▸ What you should do:
The answer must consist solely of the lines from the line with "Given: Click the" to the end of the data below, transcribed exactly and with no pictures.

▸ Excerpted data:
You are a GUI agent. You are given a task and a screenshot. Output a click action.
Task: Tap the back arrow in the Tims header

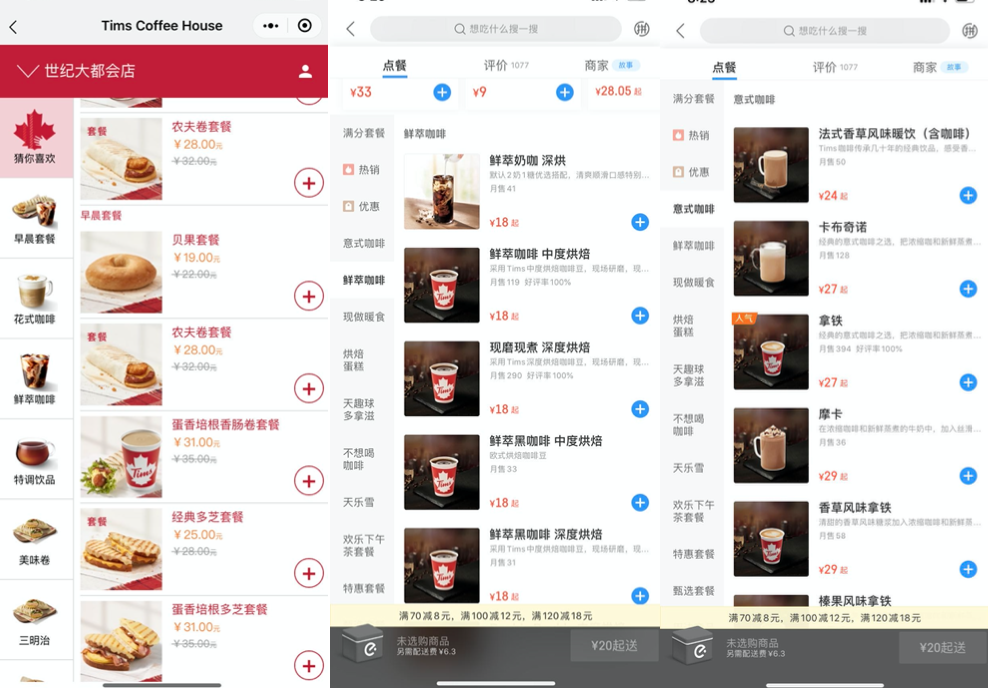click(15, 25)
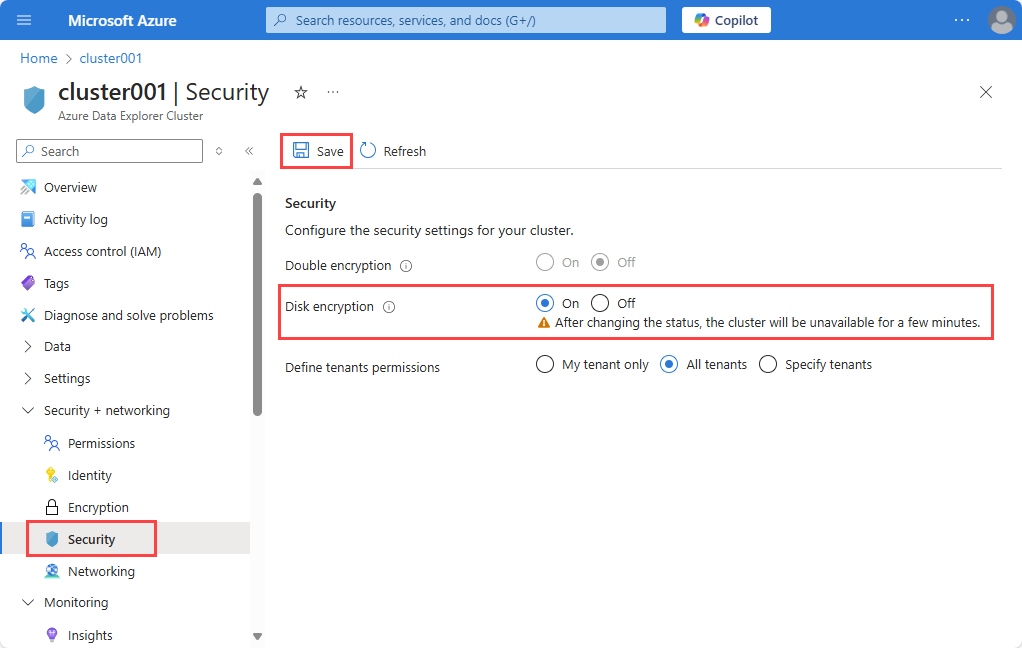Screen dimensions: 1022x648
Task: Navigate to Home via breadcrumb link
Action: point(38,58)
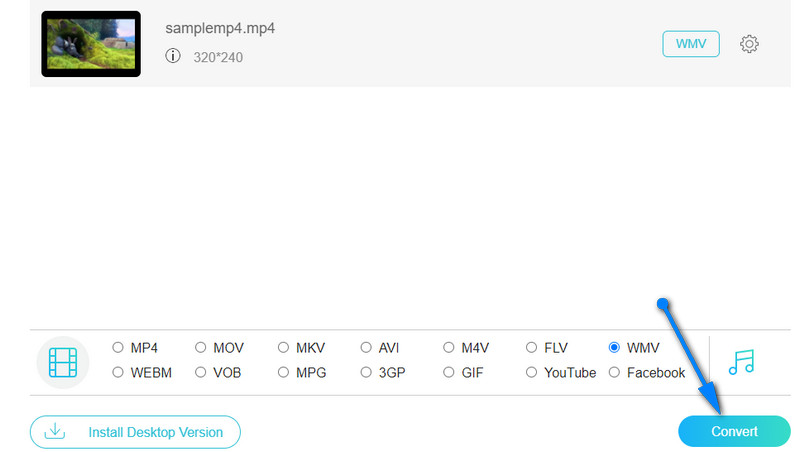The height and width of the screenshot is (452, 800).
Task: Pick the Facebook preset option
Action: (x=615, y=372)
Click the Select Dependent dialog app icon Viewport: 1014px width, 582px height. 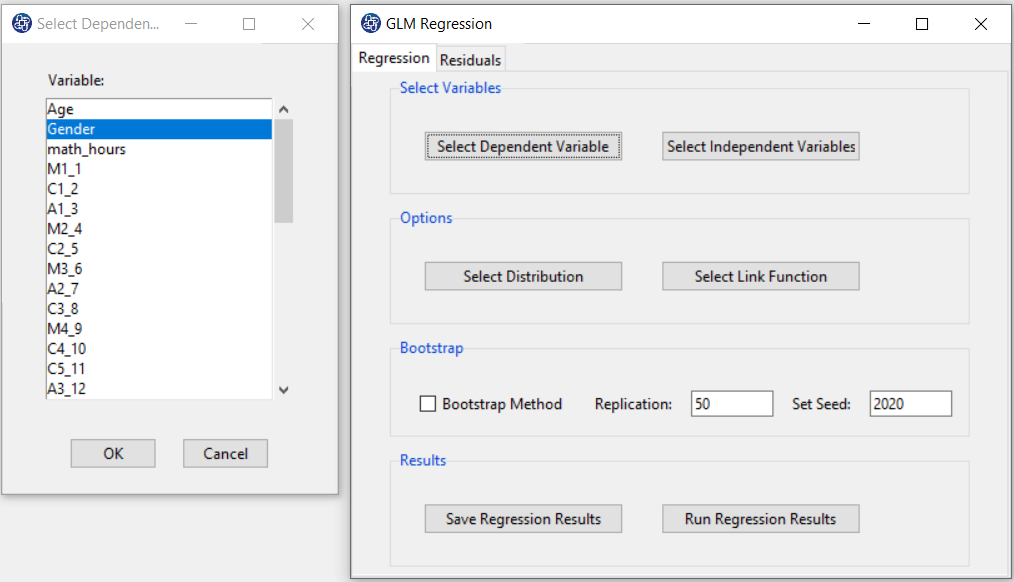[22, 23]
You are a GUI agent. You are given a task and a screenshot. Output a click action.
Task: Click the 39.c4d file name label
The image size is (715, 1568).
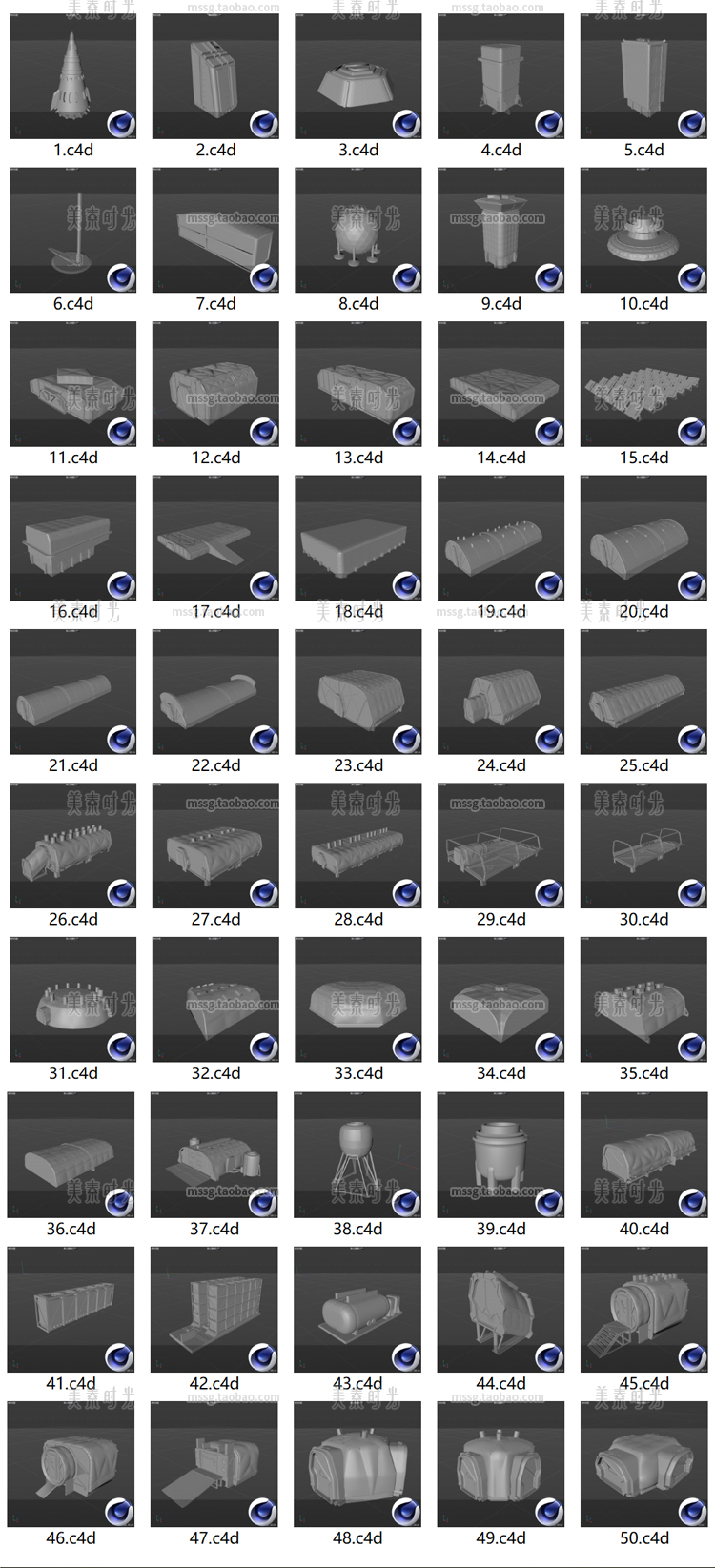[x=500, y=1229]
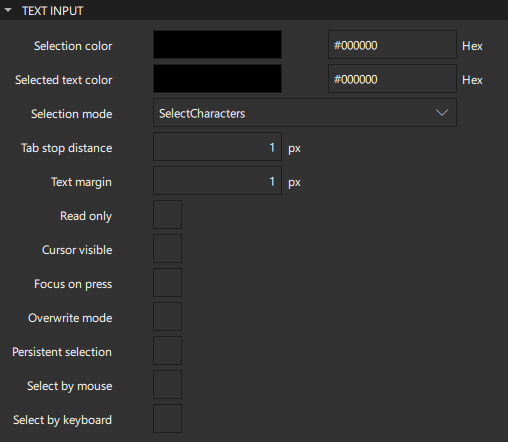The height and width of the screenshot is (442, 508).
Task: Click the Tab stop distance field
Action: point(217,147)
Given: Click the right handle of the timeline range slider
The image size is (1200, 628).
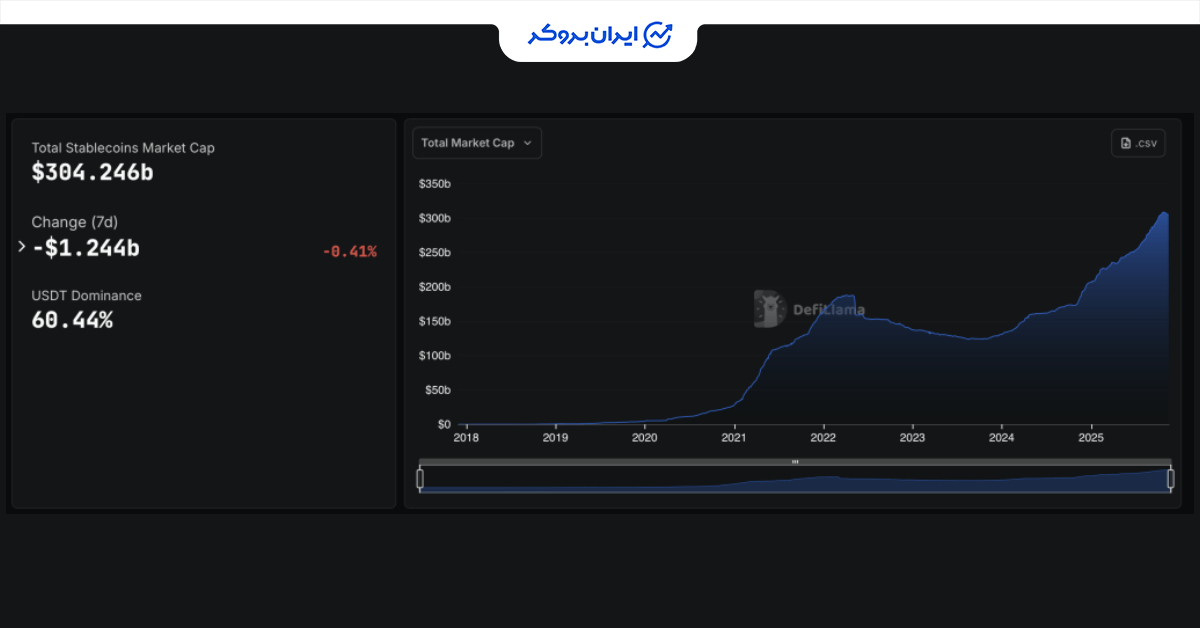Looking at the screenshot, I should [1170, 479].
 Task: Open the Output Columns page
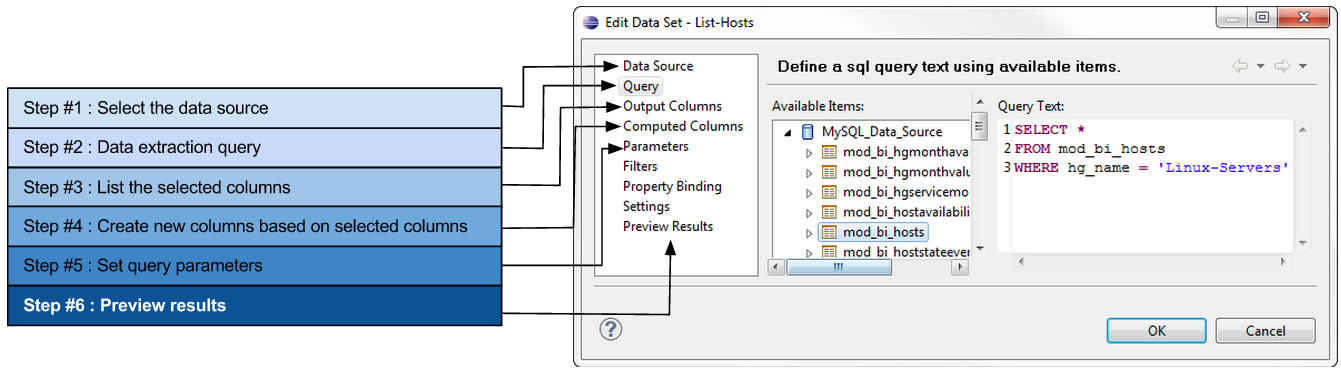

▸ Reply to the task:
Given: Click the right handle of the timeline range slider
The image size is (1200, 628).
Looking at the screenshot, I should [1170, 479].
 Task: Open the Output Columns page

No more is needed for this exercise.